Mas para os demais mortais, quanto mais tentamos ser perfeitos, mais erramos. Já está tudo certo como está agora e, espero, jamais saberemos tudo. Sempre há algo novo para descobrir. Aprender no caminho é a parte boa, o que podemos fazer é dar o nosso melhor todos os dias e deixar que a vida nos ensine o resto.


* Iza, obrigada pelo presente e por me permitir compartilhar do seu crescimento. Fiquei muito feliz com a lembrança e com o seu sucesso! ;)

Conflitos com clientes


Toda relação duradoura é marcada por alguns conflitos que nos fazem crescer e que geralmente têm alguma falha de comunicação como causa. Com os clientes acontece da mesma forma, os conflitos vão acontecer e nem sempre teremos todas as informações necessárias para resolver. Essa semana vivi uma situação delicada que vale a pena compartilhar.

Atuo com algumas agências de comunicação na aplicação dos projetos dos clientes da empresa em que trabalho e na manhã de terça recebi a seguinte solicitação: "por favor, encaminhe a arte do folder "aberta" para que possamos fazer um banner por aqui".


Hum... no mínimo tenso! Digo não para o cliente e arrisco essa relação ou passo a vergonha de solicitar isso para a agência? Decidi me informar melhor. Conversei com vários profissionais, li a Lei de Direitos Autorais, pedi socorro para a APP e percebi que muitos dos meus colegas compartilhavam da mesma dúvida que eu. 

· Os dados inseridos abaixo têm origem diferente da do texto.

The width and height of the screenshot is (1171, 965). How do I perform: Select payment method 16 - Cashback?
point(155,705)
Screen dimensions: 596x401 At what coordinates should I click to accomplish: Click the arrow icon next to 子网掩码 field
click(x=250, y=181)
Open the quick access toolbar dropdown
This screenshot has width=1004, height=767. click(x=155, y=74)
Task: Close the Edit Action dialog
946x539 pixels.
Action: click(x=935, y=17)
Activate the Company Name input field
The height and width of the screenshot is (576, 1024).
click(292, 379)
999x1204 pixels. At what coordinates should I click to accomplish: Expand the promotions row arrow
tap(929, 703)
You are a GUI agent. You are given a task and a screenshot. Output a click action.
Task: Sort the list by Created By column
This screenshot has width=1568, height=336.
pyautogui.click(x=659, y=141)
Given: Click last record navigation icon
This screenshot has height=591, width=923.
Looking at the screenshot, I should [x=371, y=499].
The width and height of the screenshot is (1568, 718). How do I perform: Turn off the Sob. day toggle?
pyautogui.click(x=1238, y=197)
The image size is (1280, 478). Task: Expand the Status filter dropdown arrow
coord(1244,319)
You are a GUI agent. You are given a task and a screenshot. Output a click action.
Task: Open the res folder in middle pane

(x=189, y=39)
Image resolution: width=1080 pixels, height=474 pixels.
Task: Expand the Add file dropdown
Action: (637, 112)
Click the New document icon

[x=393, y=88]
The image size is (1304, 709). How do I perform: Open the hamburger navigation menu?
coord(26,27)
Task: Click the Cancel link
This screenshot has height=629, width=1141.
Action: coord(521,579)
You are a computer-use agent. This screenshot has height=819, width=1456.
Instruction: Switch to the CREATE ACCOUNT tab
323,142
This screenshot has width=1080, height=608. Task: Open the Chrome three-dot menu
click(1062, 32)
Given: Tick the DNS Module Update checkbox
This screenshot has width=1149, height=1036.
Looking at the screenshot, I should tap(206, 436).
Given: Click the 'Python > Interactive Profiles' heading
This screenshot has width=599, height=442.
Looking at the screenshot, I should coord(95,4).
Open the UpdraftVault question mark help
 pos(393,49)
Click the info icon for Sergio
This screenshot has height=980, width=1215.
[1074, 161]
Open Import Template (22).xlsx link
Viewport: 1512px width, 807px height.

Depois da pesquisa toda e com as orientações que recebi, o fato é que o cliente não tem direito ao material editável, afinal, ele paga pelo material finalizado. Quem quiser mais detalhes sobre o tema clique aqui.


A grande questão é o tal do conflito com o cliente. Na área da publicidade um "não", mesmo respaldado pela lei, pode significar o comprometimento completo dessa relação, ou seja, fim de papo na certa!


E foi exatamente isso que aconteceu, orientei o cliente e expliquei a impossibilidade de atendê-lo e não teve conversa. Por cordialidade a agência responsável pelo trabalho disponibilizou a arte aberta e enviei a contragosto, ainda assim, a relação com esse cliente provavelmente já está perdida pelo "não" anterior ao atendimento. E pasmem, não estávamos lidando com um cliente de pequeno porte ou inexperiente.


Fora o constrangimento de pedir esse favor a uma agência fica o questionamento sobre essa postura. As vezes um não bem empregado pode me fazer perder um cliente, mas será que essa fosse uma postura mais comum não teríamos clientes mais "educados"? E se as nossas orientações fossem de fato seguidas não teríamos também melhores resultados? 


Enfim, nem todas as relações devem ser mantidas, mas o que fazemos enquanto elas existem faz toda a diferença, pois, respeito, confiança e verdade já eram importantes mesmo antes que o termo publicidade fosse inventado.


Um agradecimento especial ao meu amigo Rafael (vulgo Bambu) que gentilmente me enviou um verdadeiro dossiê sobre o tema.